• Question: Have any of your experiments gone wrong, that you desperatly wanted to go right?

    Asked by dancer123 to David, Luna, Mark, Melanie, Probash on 16 Mar 2011 in Categories: .
    • Photo: David Pyle

      David Pyle answered on 15 Mar 2011:


      Yes, lots! There are two that went really badly..

      For the first, I had built an instrument to measure the temperature inside a moving pyroclastic flow: like a hot rock avalanche. It was a 3m tall pole, with lots of thermocouples sticking out. I took it to Montserrat, where there was a valley which was being hit by flows every few months. We flew in by helicopter, dug a hole in the ground to fix it in, and cemented it in place. I came back six months later – it had been run over by a flow, and appeared to have survived. Again, we had to helicopter in. I only just had time to collect the data recorder before we had to evacuate. Back at the observatory, excitement rose as I downloaded the data – only to discover that we had a software bug: the instrument had run for 24 hours, and then switched itself off.. A simple loop command would have fixed it – and none of our trials had lasted 24 hours, so we had no idea! Unfortunately, activity at the volcano picked up for the next few months, and we were never able to go back to fix the instrument and run the experiment again..
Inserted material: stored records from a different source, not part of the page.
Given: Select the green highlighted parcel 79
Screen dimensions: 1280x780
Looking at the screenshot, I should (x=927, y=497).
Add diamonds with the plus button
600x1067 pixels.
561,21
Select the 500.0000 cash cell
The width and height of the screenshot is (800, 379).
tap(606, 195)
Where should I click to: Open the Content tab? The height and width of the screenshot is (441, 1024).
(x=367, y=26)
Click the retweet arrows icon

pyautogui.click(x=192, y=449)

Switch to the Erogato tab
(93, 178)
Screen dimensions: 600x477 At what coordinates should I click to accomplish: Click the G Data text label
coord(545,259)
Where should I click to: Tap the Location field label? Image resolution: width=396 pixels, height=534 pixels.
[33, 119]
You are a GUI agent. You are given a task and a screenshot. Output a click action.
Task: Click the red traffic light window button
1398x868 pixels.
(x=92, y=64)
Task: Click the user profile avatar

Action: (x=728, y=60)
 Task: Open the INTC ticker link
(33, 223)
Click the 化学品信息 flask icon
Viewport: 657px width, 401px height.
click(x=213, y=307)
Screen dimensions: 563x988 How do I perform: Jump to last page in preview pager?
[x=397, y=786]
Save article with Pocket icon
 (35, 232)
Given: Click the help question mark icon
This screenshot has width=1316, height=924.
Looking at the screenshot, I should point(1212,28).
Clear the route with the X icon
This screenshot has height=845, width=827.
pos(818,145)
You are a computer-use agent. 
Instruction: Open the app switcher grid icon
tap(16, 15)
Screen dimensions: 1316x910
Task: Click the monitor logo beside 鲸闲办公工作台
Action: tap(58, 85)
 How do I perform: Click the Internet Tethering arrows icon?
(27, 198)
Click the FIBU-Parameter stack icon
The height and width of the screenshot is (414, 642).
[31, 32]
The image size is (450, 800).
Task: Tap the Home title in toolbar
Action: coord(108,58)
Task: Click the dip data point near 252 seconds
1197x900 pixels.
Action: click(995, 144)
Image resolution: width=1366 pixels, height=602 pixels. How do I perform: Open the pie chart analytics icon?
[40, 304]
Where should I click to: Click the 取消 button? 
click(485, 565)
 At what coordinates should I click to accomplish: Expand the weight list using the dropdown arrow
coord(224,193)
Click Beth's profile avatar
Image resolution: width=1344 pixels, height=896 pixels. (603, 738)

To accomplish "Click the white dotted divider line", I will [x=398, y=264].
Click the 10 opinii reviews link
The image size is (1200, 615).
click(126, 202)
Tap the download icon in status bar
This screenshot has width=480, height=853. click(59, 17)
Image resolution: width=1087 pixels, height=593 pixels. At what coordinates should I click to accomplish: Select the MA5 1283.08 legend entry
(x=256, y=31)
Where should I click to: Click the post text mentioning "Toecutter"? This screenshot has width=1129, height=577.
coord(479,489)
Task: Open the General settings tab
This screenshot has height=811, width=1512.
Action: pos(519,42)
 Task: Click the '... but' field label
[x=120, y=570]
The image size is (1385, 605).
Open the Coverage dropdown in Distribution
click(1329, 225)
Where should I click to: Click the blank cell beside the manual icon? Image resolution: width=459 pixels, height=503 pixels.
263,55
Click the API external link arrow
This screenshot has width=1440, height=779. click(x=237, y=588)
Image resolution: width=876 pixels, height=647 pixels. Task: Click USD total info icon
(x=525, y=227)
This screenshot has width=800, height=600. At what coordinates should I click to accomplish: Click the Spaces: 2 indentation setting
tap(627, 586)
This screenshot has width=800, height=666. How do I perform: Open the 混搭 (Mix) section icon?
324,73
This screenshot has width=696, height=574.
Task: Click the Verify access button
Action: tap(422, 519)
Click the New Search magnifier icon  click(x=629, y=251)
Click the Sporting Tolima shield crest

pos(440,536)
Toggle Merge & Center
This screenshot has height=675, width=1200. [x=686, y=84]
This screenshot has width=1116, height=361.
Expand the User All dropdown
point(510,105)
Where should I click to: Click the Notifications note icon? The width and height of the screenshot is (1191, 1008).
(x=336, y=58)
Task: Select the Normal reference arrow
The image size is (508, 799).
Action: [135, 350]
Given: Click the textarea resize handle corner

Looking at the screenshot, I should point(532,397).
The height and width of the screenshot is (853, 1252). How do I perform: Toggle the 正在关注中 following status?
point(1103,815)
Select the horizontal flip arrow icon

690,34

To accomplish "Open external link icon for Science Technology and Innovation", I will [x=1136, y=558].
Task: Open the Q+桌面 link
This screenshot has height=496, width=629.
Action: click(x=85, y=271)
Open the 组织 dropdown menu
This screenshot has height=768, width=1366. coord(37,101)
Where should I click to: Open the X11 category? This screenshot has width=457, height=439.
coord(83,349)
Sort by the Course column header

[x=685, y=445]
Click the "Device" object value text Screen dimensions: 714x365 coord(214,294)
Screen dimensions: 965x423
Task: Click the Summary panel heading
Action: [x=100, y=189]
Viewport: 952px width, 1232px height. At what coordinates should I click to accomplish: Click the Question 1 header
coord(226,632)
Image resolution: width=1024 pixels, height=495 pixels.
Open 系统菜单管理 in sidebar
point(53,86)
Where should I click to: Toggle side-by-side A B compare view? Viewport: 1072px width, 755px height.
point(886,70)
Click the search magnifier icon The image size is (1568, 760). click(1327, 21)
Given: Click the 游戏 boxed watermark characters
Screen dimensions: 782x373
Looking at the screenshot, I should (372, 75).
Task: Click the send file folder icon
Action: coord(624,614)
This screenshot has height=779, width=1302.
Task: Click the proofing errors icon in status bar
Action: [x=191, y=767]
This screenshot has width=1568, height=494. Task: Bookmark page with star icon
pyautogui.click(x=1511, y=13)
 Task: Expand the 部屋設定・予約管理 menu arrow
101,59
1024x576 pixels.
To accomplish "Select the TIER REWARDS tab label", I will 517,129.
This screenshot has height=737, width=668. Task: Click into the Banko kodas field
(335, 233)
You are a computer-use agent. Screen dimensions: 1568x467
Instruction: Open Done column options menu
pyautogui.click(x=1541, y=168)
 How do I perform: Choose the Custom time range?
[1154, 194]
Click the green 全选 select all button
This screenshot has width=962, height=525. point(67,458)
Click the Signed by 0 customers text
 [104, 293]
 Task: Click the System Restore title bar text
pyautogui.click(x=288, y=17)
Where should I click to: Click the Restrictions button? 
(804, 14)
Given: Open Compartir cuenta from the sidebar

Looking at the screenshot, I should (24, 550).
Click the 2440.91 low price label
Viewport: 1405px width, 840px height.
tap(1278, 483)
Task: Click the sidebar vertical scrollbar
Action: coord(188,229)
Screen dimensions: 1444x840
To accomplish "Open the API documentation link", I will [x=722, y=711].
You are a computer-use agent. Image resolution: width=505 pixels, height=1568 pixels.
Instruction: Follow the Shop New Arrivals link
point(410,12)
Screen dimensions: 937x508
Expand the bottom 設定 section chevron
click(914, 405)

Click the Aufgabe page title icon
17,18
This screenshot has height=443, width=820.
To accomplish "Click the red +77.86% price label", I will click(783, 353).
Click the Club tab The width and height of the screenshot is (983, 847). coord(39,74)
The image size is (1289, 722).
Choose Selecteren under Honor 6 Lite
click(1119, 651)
      The second is another fieldwork example. We had taken a ‘portable’ spectrometer to a volcano to measure the trace gases, NO and NO2, in the volcanic fumes. It weighed 10 kg, and was the size of a large crate – so was only just portable. In Nicaragua, where we tried this out first, the machine was running well, but the datalogger wasn’t recording the measurements – so we had to write them down manually, every 30 seconds. After a couple of days with no signal, we decided we had to make the measurements at sunrise, when the fumes were at their most dense (because of the water vapour/fog). This went really well, and we started to see small peaks in the data. Then just as the next wave of fume was coming over, two men appeared and started shouting at us (there were just two of us). Unfortunately, one had a machete, the other a rifle. Five minutes later, we had no money left, I had lost my camera and we had missed the last measurement opportunity of the day.. At least we were still alive! For obvious reasons, we didn’t try that experiment at night again. Later that year, we thought it would be a good idea to run the same instrument at a safer volcano; Etna in Sicily. We carried it out as ‘hand luggage’, and got it to the apartment we were staying in. Here, one of other science colleagues decided to test it out. Unfortunately, he thought Italian electricity ran at 110 V, so (without thinking about it), he hooked up a step-up transformer, switched on and burnt out the spectrometer!.

      For these reasons, I am in awe of people* who can build field instruments that run on rovers in the middle of Mars!

      * I was at college with Tom, if you follow the link

    • Photo: Probash Chowdhury

      Probash Chowdhury answered on 15 Mar 2011:


      Oh yes. Often happens. Sometimes we end up binning the medicine (don’t develop it any further), sometimes we try to reformulate it – depends on how serious the bad results are. Not every experiment goes that way I’m pleased to say. But then, patient safety is my primary concern, I don’t want doctors to give medicines to patients that could potentially harm them.

    • Photo: Luna Munoz

      Luna Munoz answered on 15 Mar 2011:


      So, SO truly yes! I really thought that a study that I had planned so meticulously would be a great study and would find exactly what I expected. It’s the one I’m working on right now. I brought teens in to my study in groups of friends or alone to pump up balloons for money. They had to pump them up as far as they could without popping them – they had to bank the money they made before the balloon popped or they lost the money (think Weakest Link). Well, I thought teens would take more risks when they had friends to egg them on, but it turned out the people who did it alone took more risks! I could tell you why I think this is but I’d love to hear what others think given that it’s kind of like the ‘gambling’ risk games you see on TV.

      Anyway, I was so confused and annoyed when it didn’t go my way. But a friend of mine reminded me that this is the cool part about science. You do a good study, you find something new, and you share it with others, and it’s something to talk about! It’s kind of boring when it does go your way (okay, I need to tell myself that 20 more times, but it is true, it is true, it is true). My friend, who’s not a psychologist, says that all I do is show things that the real world already knew. I think I do more than that – I hope!! 😉

    • Photo: Melanie Stefan

      Melanie Stefan answered on 16 Mar 2011:


      Yes. When I did research for my MSc thesis (on developmental biology), some of it involved breeding fish that carried a specific mutation. It took weeks, even months to do that. Then one day after a long weekend, I came to the lab and realised that most of them had died – probably because the person on feeding duty had forgotten about it. I had to start all over again!

    • Photo: Mark Vesey

      Mark Vesey answered on 16 Mar 2011:


      Of course!!! When I was doing my research project for my masters degree I spent days and days trying to get something to work but the key is to understand why something is “not working” if you can understand this then you are on the right track and will be able to put anything right that needs changing. Many factors need to be considered and so always try and consider everything when you’re trying to work out what is going on!